Common Pitfalls of Onsite Search Experimentation

Andreas Wagner (searchHub) identifies two major A/B testing traps in onsite search.

Pitfall 1: Test Scope Too Broad

Small configuration changes (e.g., adding vector search for long-tail queries) won’t move average-across-all-traffic metrics. Solution: segment by affected queries (e.g., queries > 5 words) and test only within that segment. Positive in sum doesn’t mean positive for everyone.

Pitfall 2: Session-Level Randomization + Late-Stage KPIs = Carry-Over Effect

Using session-level randomization with ARPU (Average Revenue Per User) as the primary metric is dangerous because:

  • Users have memory across sessions. A user exposed to treatment in session 1 may return to buy in session 2 (assigned to control).
  • This misattributes the positive effect of the treatment to the control group.

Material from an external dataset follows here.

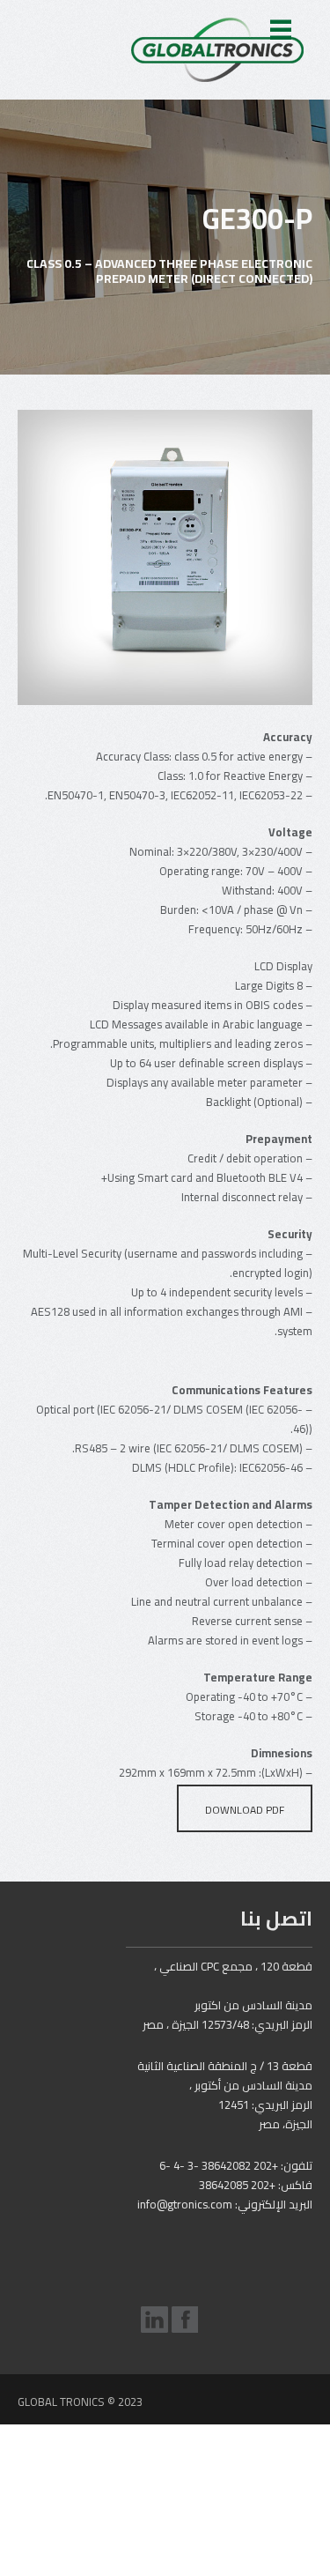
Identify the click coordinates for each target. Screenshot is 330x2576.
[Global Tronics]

Simulation results: When sessions genuinely independent → A/B test correctly detects effect 100% of time. When sessions non-independent (carry-over) → correctly detects only 90% of time and underestimates effect size by ~30% (detects 1.4% instead of 2%).

Solution

  1. User-level randomization: each user always sees the same variant across all sessions
  2. Guardrail metrics: add earlier-funnel KPIs (e.g., Average Added Basket Value Per User) alongside ARPU to detect assignment persistence issues

Key Rule

If sessions might not be independent, randomize at user level. Cookie-based user-level randomization is imperfect but far better than session-level for purchase funnels.